SET OF TASKS:
1. Reproduce the stretch of the Freiburg assault report from "The court was" through "from the Gambia.".
2. Pick up the Freiburg assault report after its final sentence and keep writing it.
*** Opening of EXERCISE TEXT ***
The club had tightened entry rules, making it membership card only, after a spate of incidents including pick-pocketing, ‘date-rape’ drugs being slipped into drinks, a knife attack and foreign men harassing women on the dance floor.
The asylum seeker assaulted the woman at the club after pushing her into a toilet cubicle and putting a pair of scissors to her neck. She was only rescued when another woman entered the toilets, heard the assault and called the police.
At the beginning of his trial the other day, he confessed to another attack on a 55-year-old woman in a car park in the nearby town of Bad Krozingen.
He had run after her shouting: ‘Hey you, I want love.’ Then, as she tried to escape, he caught her and attempted to rape her, stealing ten euros from her backpack and choking her so badly she nearly died.
The court was told both women’s lives had been changed forever.
In another incident in Freiburg, last October, 17 men said to be of African appearance surrounded two women, aged 21 and 29, not far from the city centre.
They groped their genitals, breasts and tried to kiss them. When a passer-by intervened, he was beaten up by the gang, who included failed asylum seekers from the Gambia.
*** Close of EXERCISE TEXT ***
*** Opening of RECORDED INFORMATION ***
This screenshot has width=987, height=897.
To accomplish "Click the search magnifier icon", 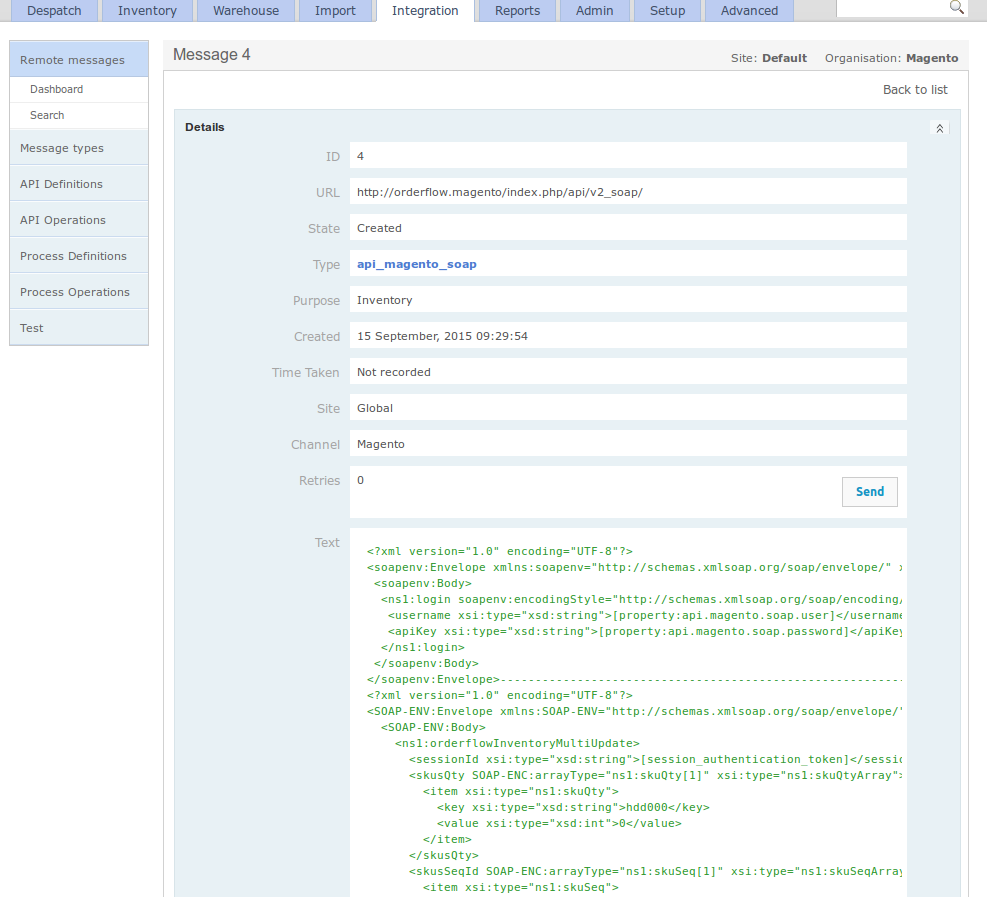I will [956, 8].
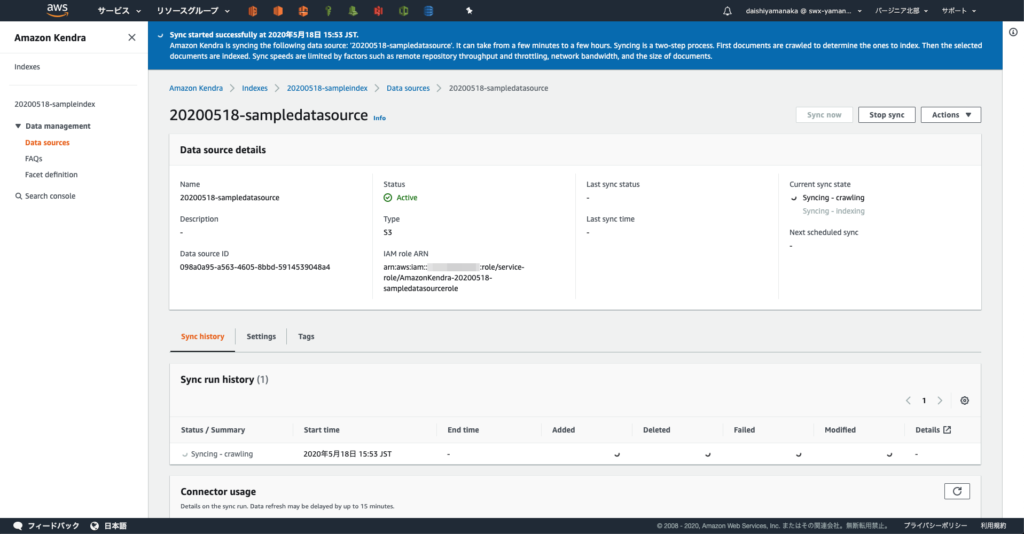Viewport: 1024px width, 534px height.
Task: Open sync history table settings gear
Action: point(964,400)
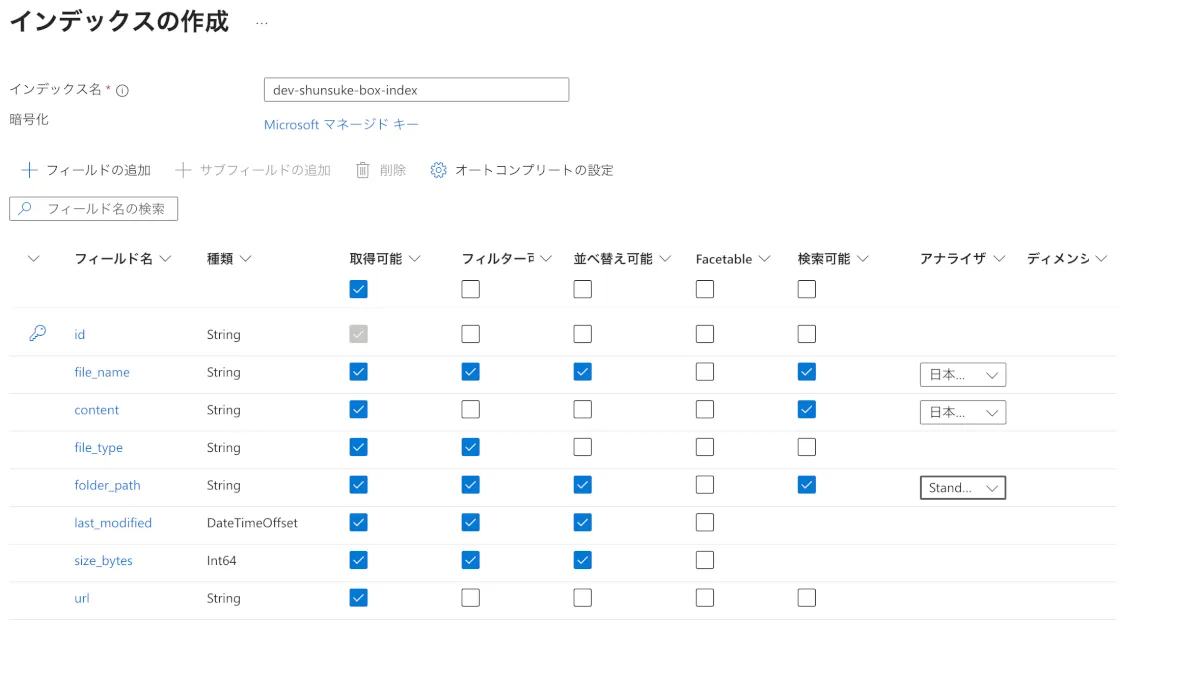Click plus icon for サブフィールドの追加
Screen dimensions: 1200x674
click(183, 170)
*** Close of RECORDED INFORMATION ***
ANSWERS IN ORDER:
1.
The court was told both women’s lives had been changed forever.
In another incident in Freiburg, last October, 17 men said to be of African appearance surrounded two women, aged 21 and 29, not far from the city centre.
They groped their genitals, breasts and tried to kiss them. When a passer-by intervened, he was beaten up by the gang, who included failed asylum seekers from the Gambia.

2.
Incidents like this are setting nerves on edge. Khavari, accused of killing Maria, an EU official’s daughter, appears in tune with the modern Western world. On his Facebook page, he has a photo of himself in a black baseball cap. In another he has dyed hair and looks the epitome of rapper chic.
He was living with foster parents, who had no idea of his real age or background, at a house on the edge of the Black Forest, close to the spot of Maria’s murder.
Police say he was in central Freiburg earlier that night and took a tram from the stop adjoining the railway station for a 15-minute ride towards the river where she died. A strand of his dyed hair was found on a bush nearby and DNA is said to prove he had been at the scene.
Understandably, young migrants in Freiburg feel the killing has given them a bad name. They have noticed a shift in attitudes towards them, particularly among women, who eye them warily on the streets.